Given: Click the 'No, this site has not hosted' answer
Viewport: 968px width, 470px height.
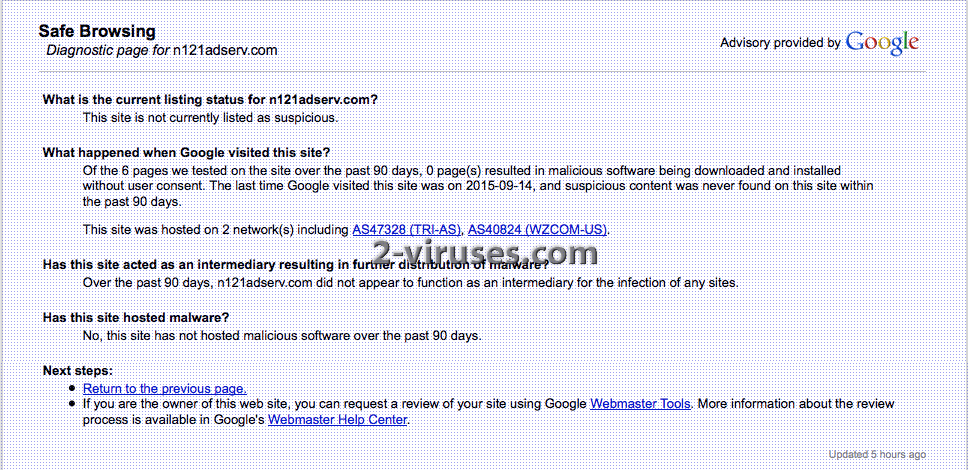Looking at the screenshot, I should point(282,336).
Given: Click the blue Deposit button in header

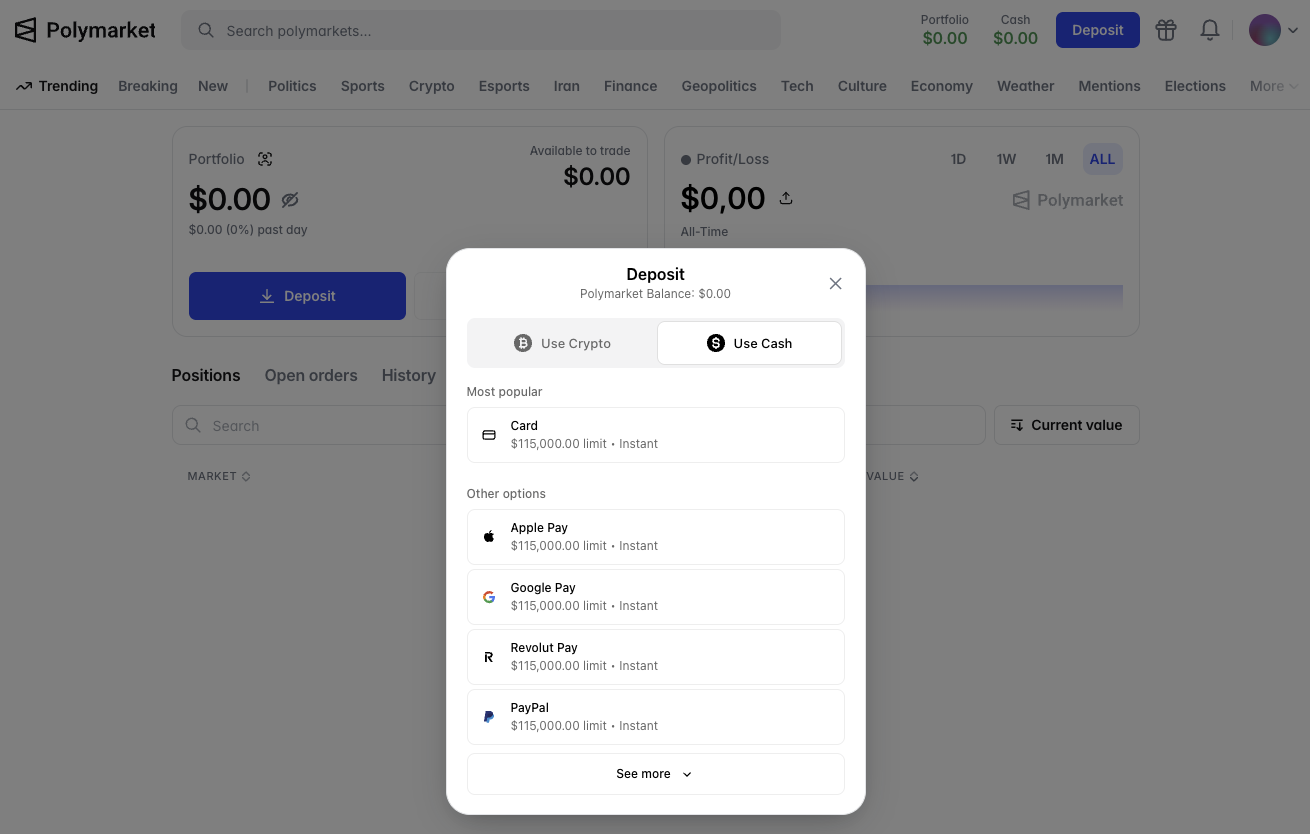Looking at the screenshot, I should 1097,30.
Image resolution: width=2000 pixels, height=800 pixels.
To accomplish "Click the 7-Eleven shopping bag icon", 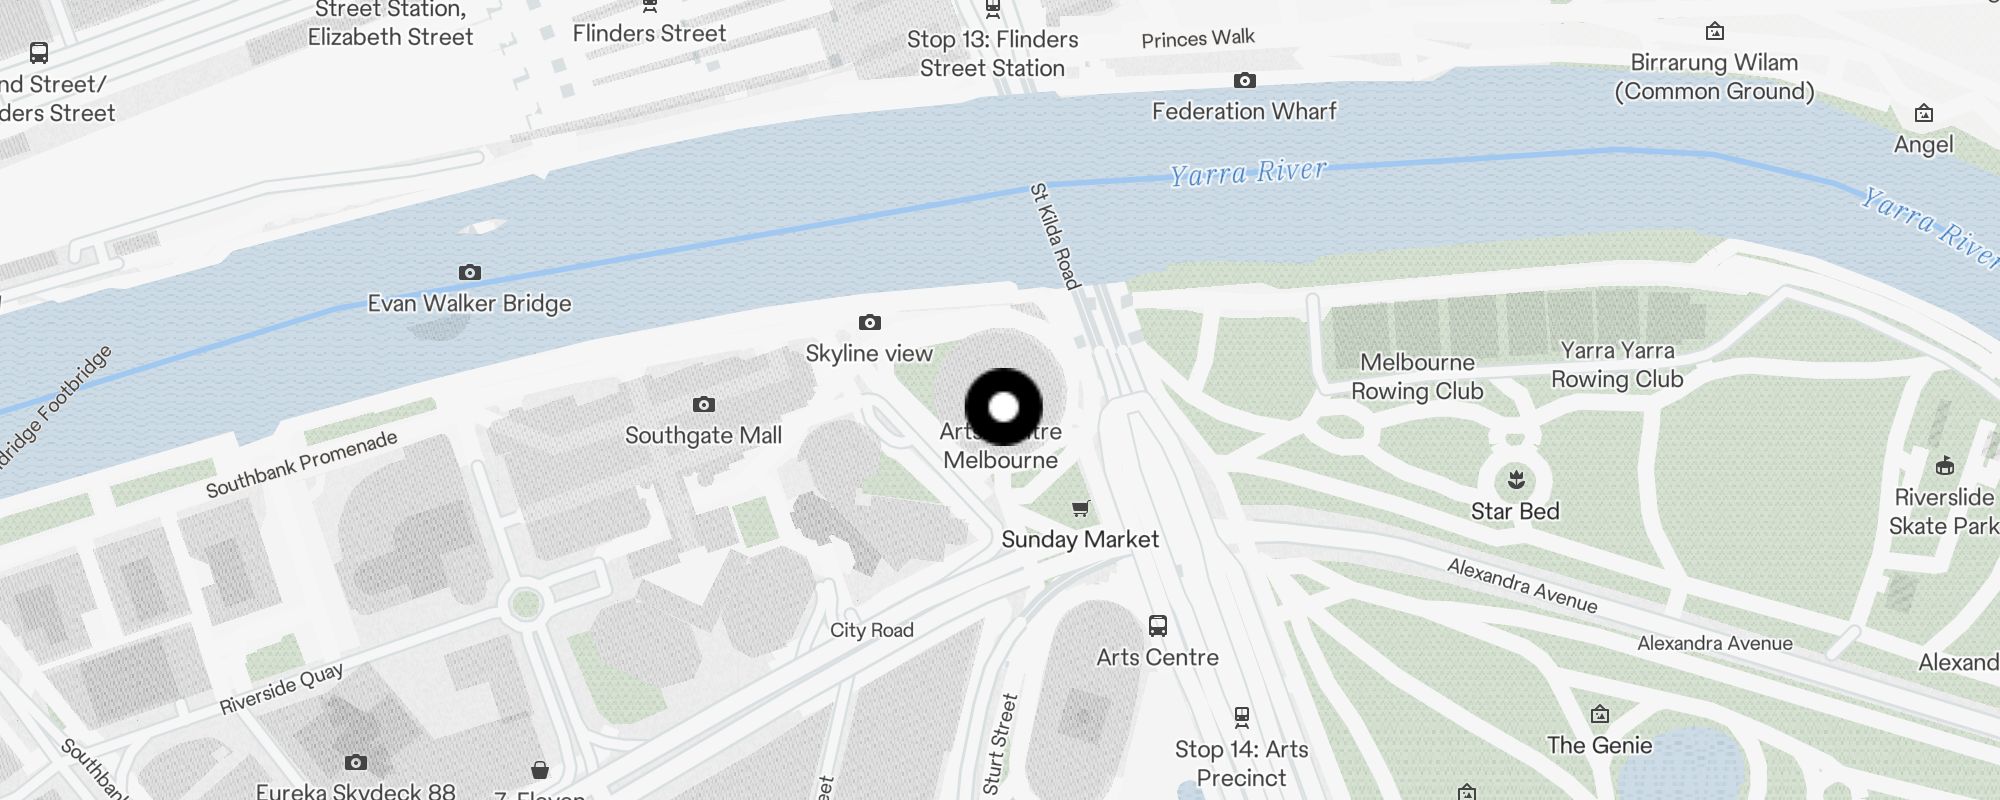I will tap(540, 769).
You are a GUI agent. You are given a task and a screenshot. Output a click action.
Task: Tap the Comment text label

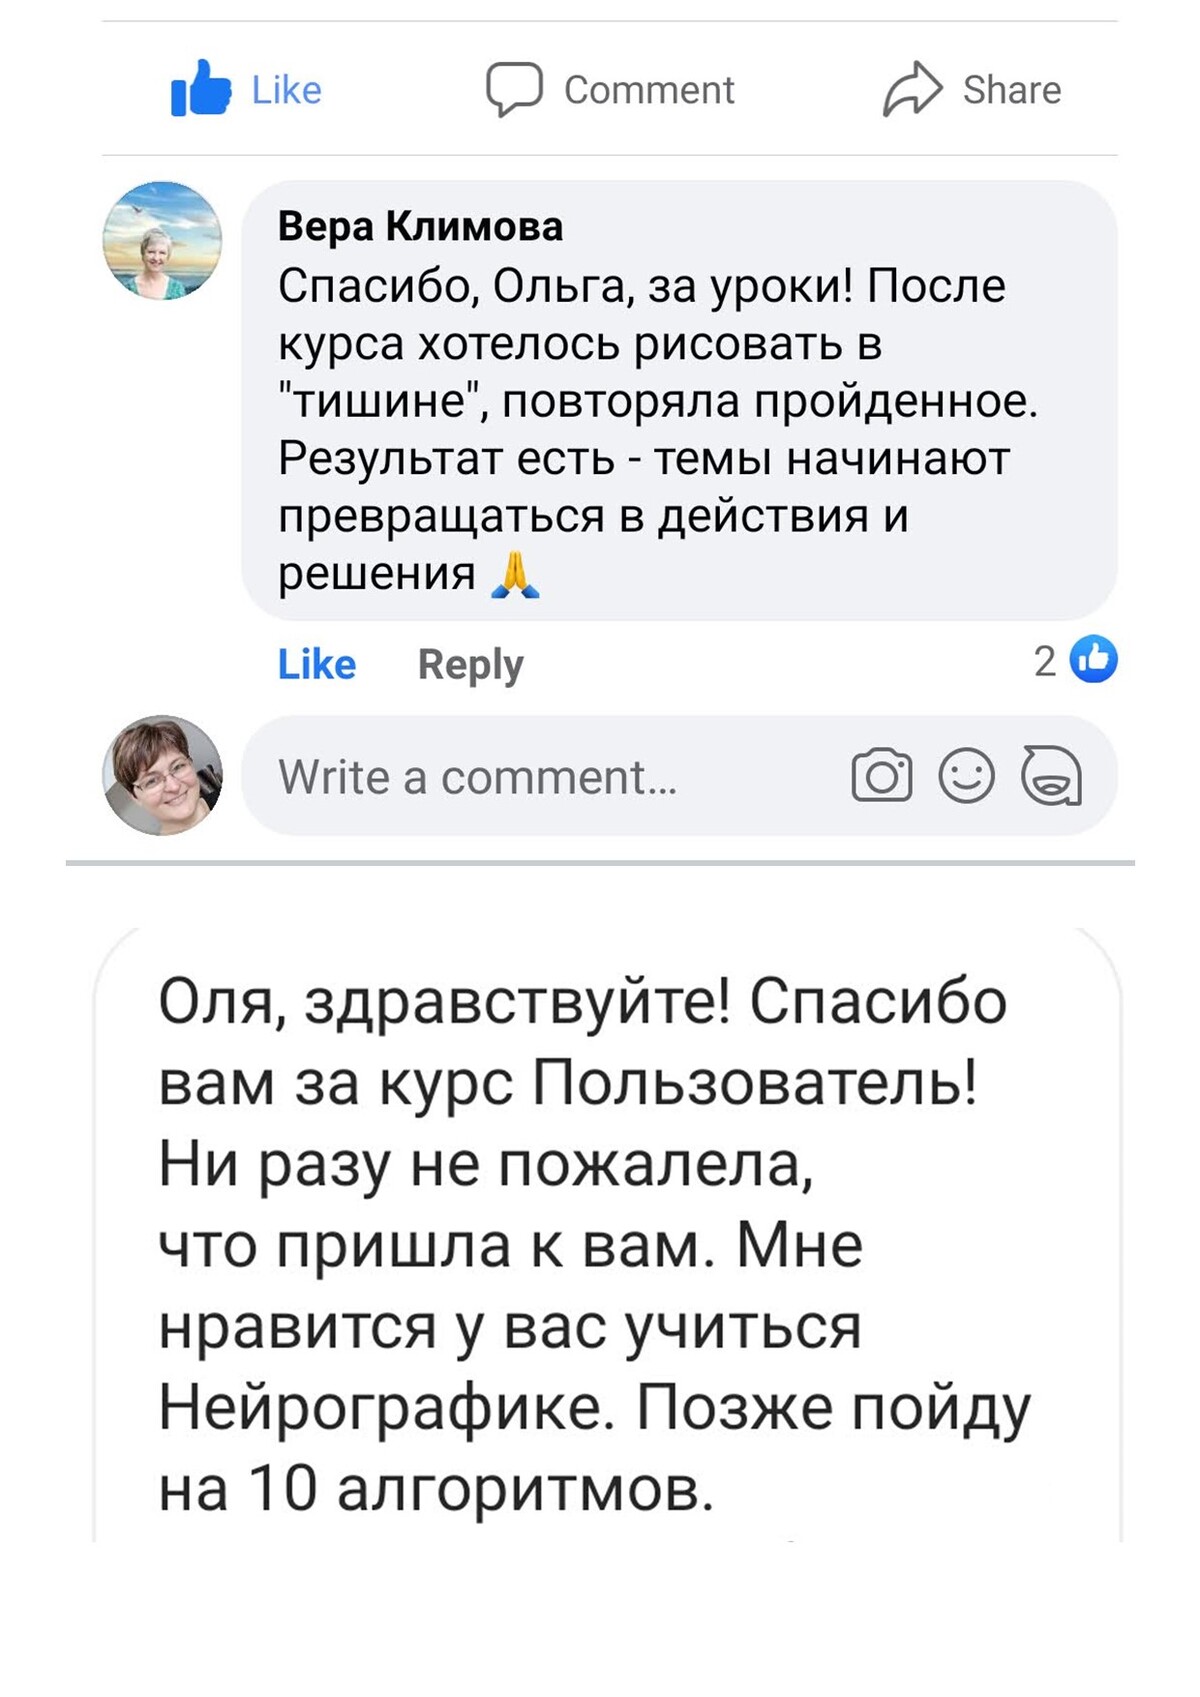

○ ○ ○ ○ ○

Problem description -> Please retype the lines from the one that contains "You are a GUI" through the final line of the data, both included, without any pictures.

Your solution ->
You are a GUI agent. You are given a task and a screenshot. Output a click action.
Task: Tap the Comment text label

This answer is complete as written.